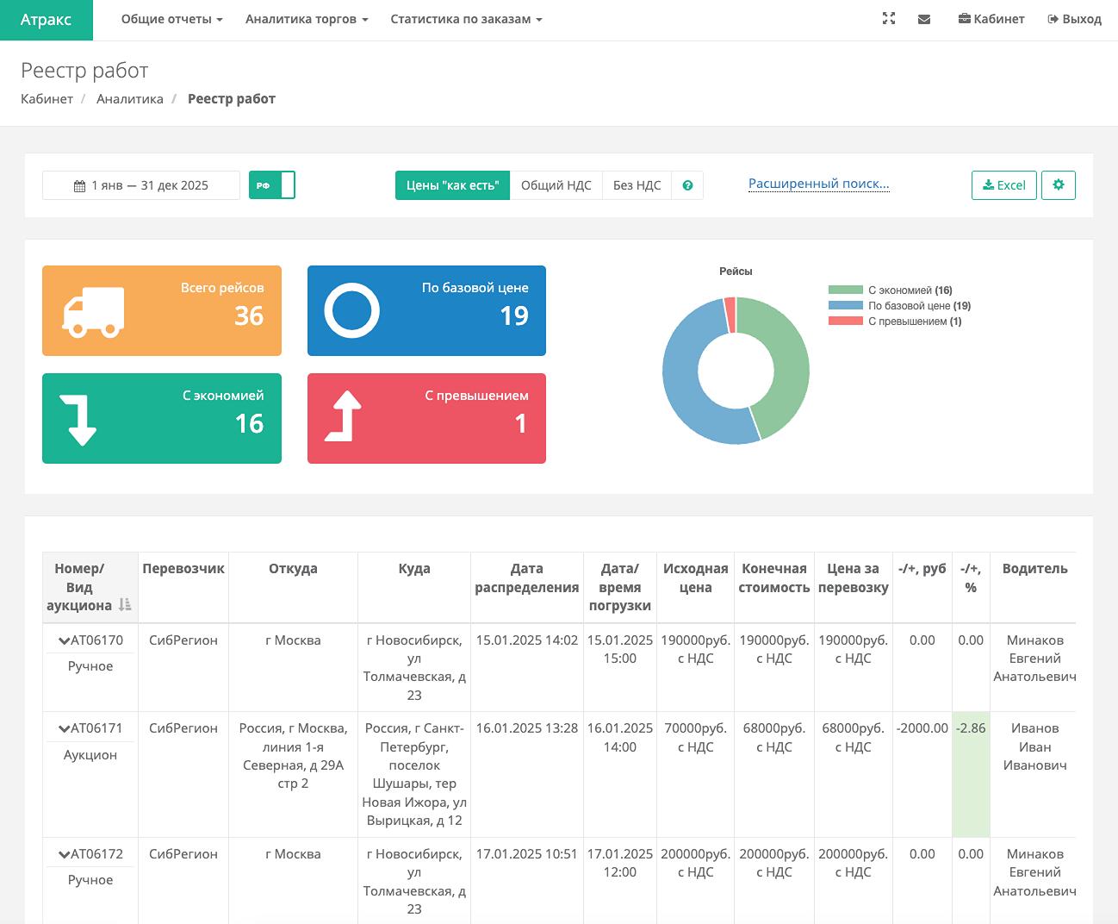Expand row AT06170 with its chevron
Screen dimensions: 1118x924
pos(64,640)
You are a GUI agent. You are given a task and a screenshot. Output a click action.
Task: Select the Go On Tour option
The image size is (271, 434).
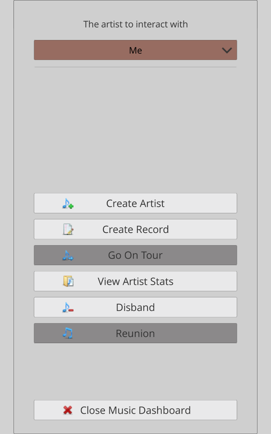tap(136, 255)
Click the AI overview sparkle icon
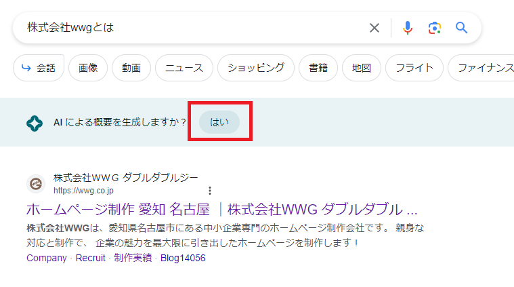 tap(35, 123)
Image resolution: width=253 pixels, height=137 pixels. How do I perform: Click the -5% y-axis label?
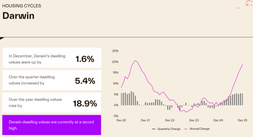click(x=115, y=116)
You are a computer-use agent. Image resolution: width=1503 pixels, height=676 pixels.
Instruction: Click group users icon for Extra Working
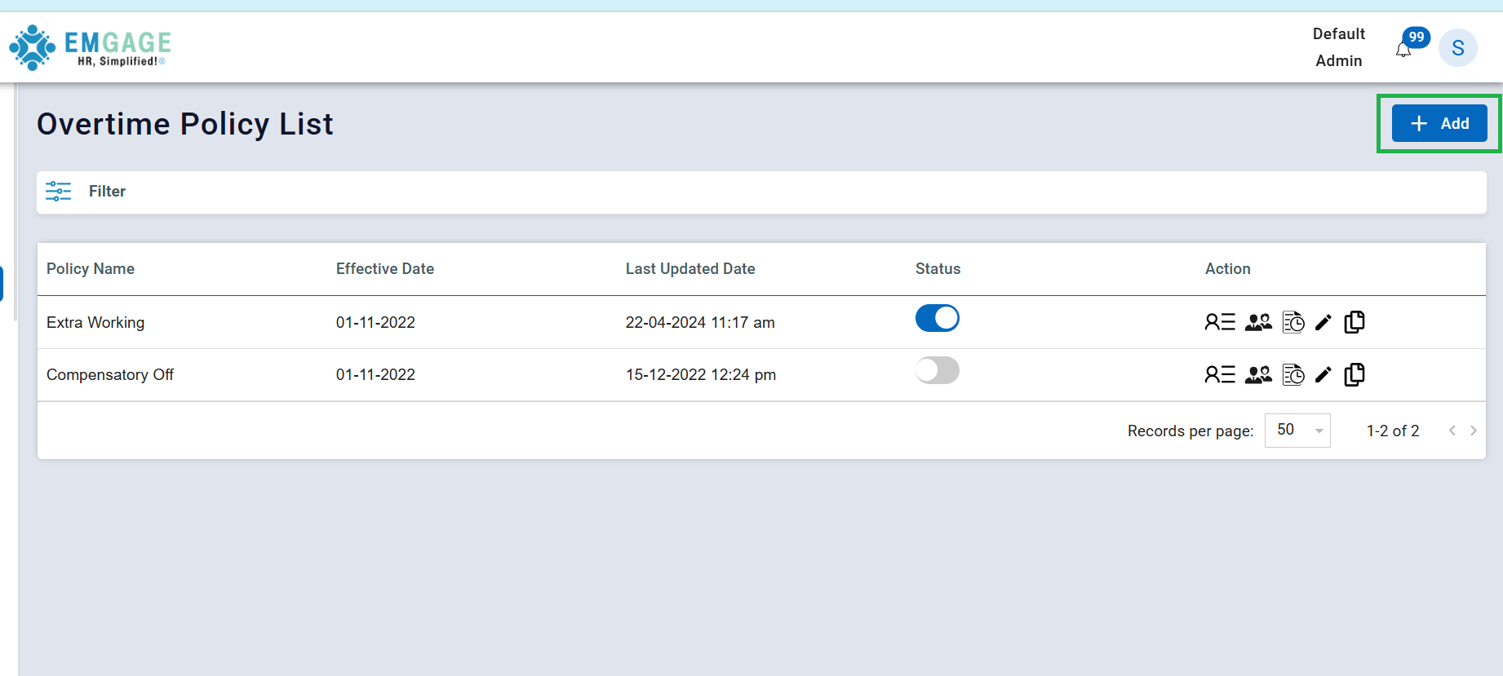(x=1258, y=322)
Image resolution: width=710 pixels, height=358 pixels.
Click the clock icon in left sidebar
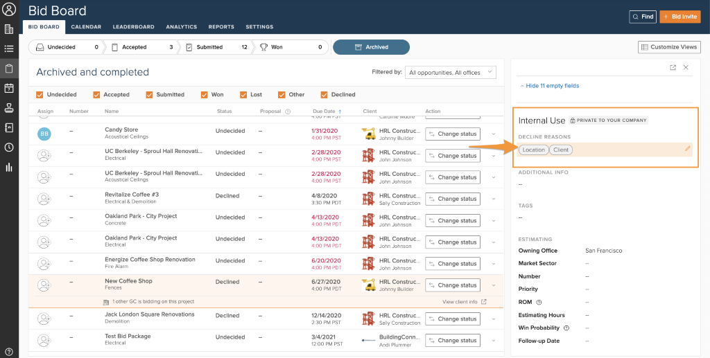click(9, 147)
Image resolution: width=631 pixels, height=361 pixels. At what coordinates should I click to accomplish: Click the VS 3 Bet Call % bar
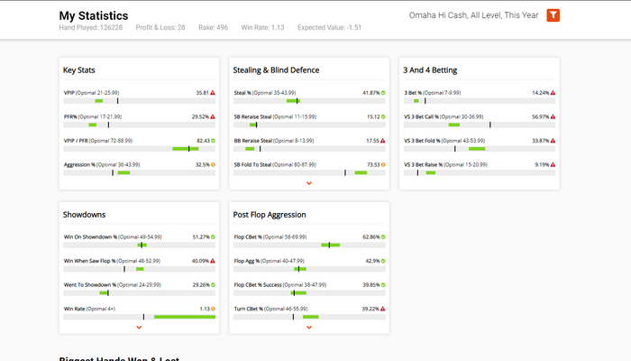[480, 125]
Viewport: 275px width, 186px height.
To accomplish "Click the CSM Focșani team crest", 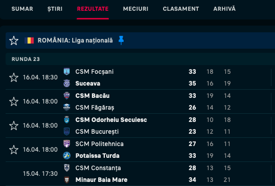I will [66, 72].
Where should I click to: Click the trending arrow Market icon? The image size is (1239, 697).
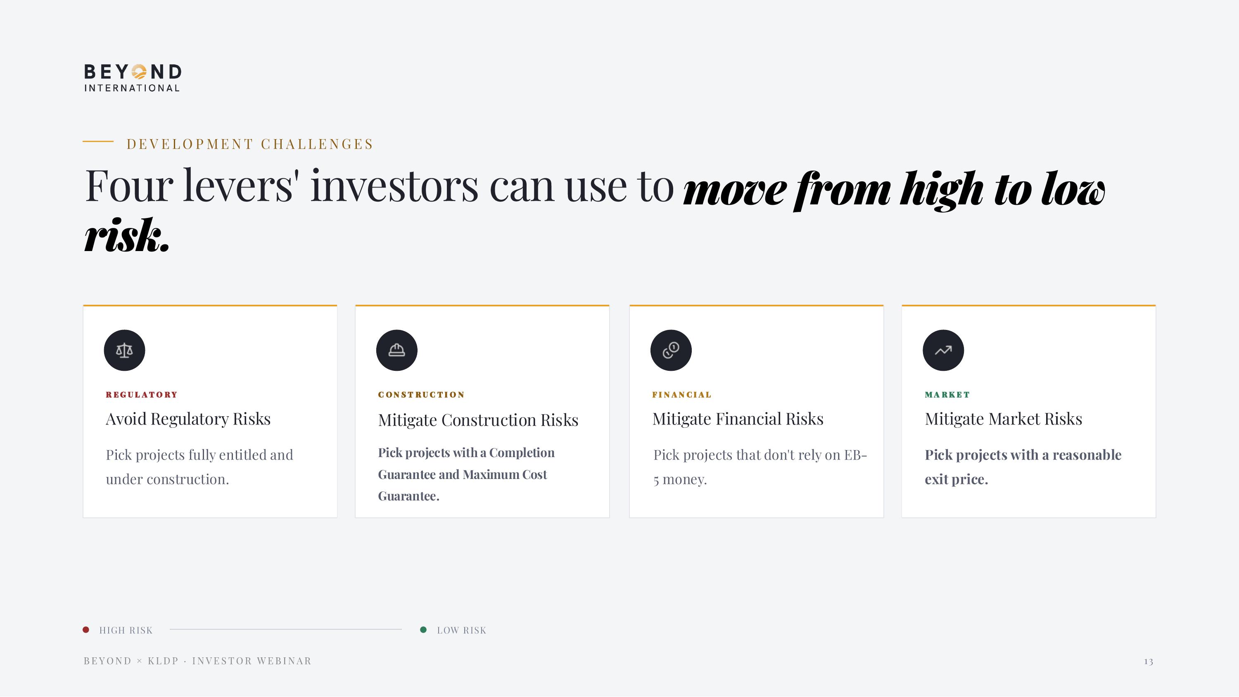(943, 350)
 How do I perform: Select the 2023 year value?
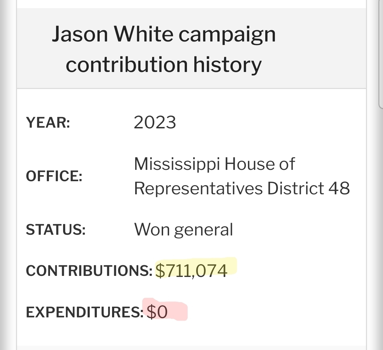point(155,123)
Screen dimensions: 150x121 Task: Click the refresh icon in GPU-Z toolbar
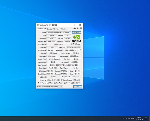click(78, 28)
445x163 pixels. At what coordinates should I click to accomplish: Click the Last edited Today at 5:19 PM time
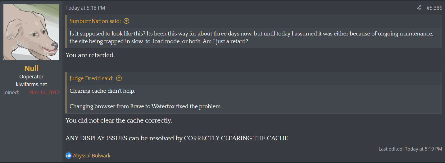[424, 149]
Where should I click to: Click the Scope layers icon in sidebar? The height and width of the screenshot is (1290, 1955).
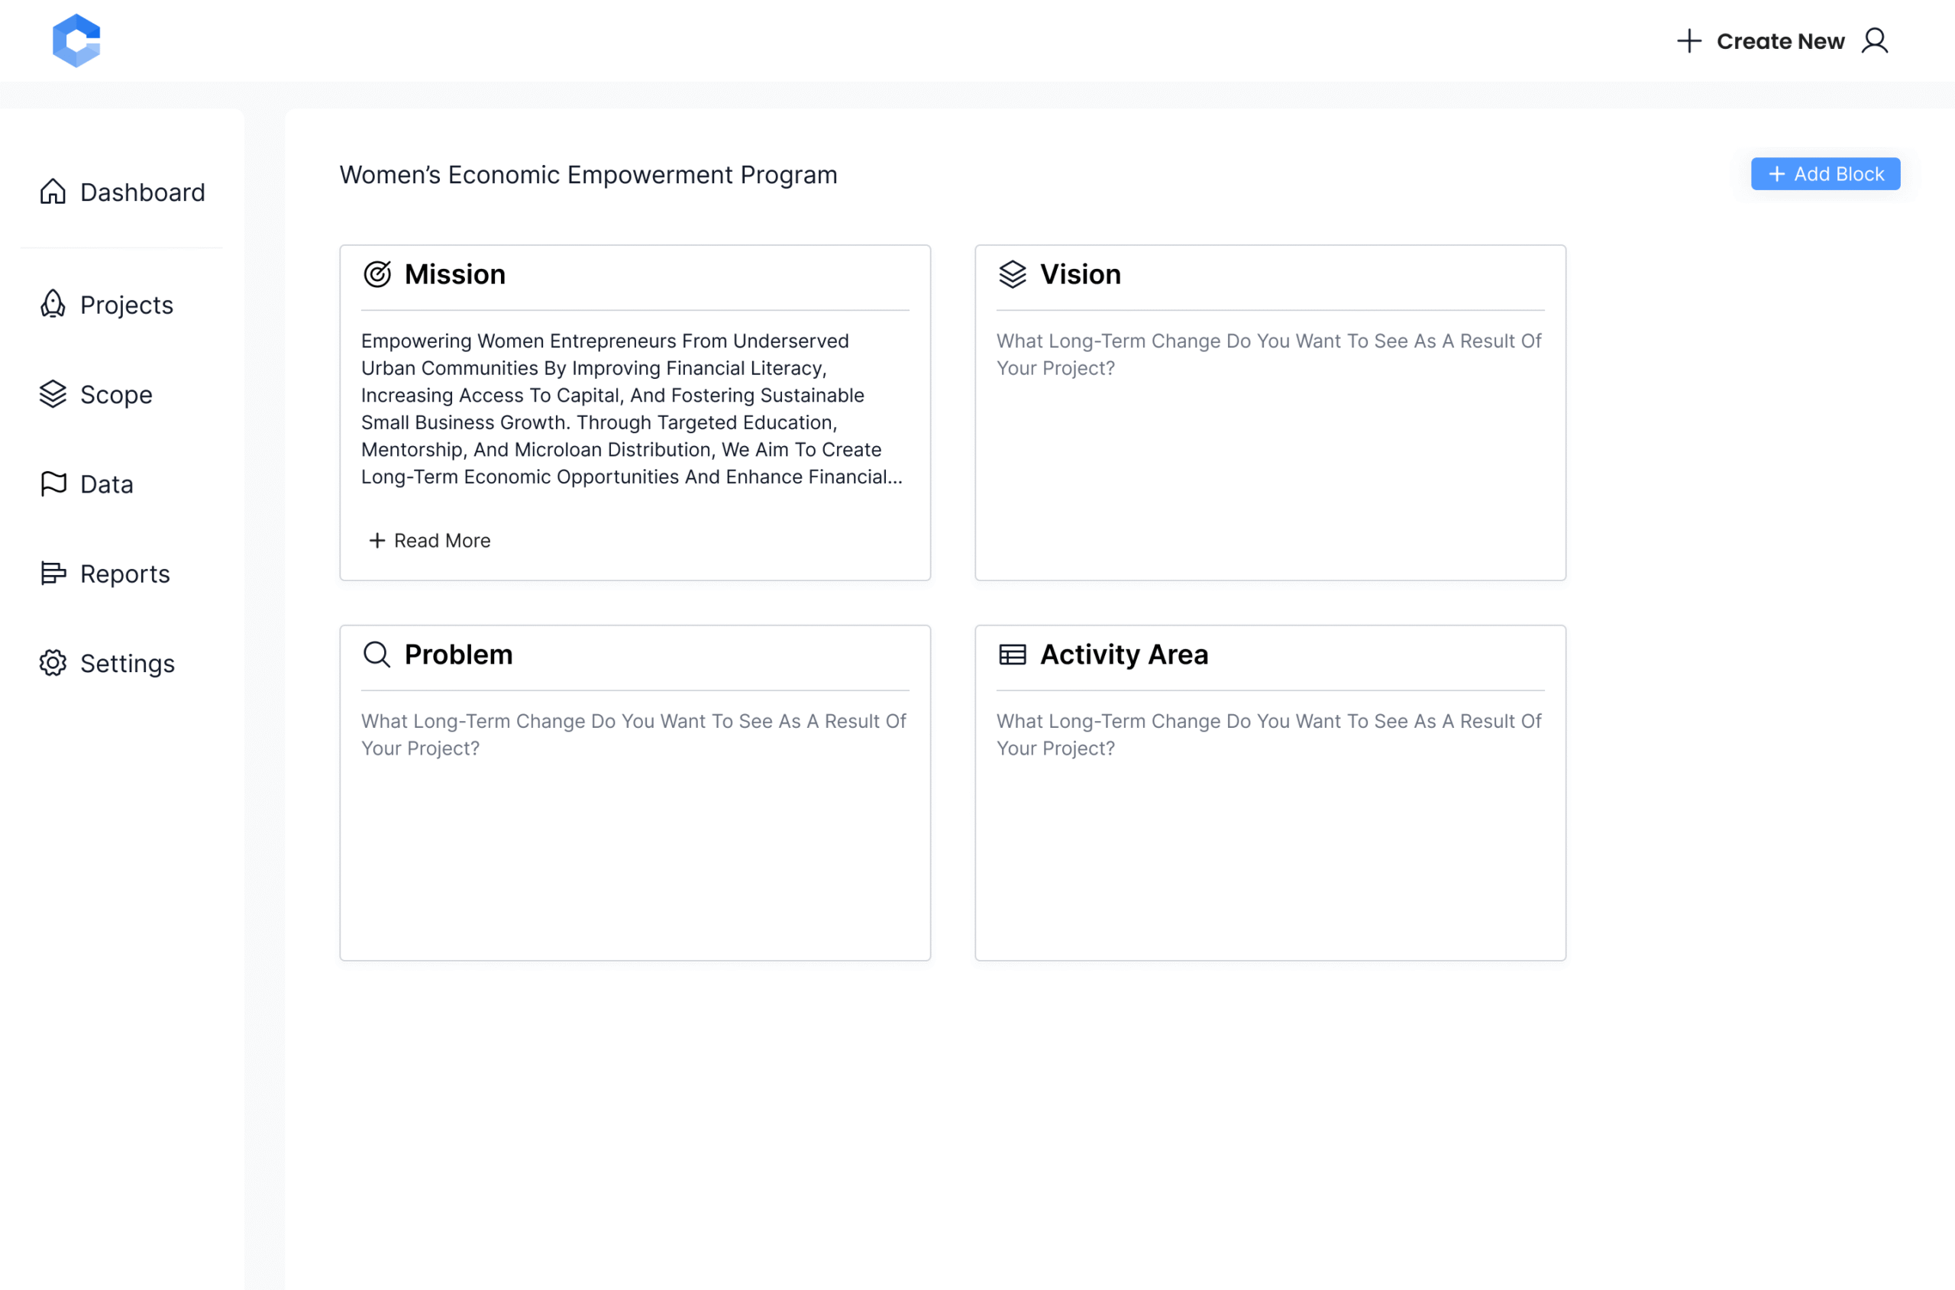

__WHAT TO DO__: Your answer must be an exact copy of the lines above, from the line that contains "Screen dimensions: 150x121" through the final line, with no pictures in it.

__RESULT__:
Screen dimensions: 150x121 Task: Click the refresh icon in GPU-Z toolbar
click(78, 28)
445x163 pixels. At what coordinates should I click to accomplish: Click the Last edited Today at 5:19 PM time
[424, 149]
Where should I click to: Click the Scope layers icon in sidebar? The height and width of the screenshot is (1290, 1955).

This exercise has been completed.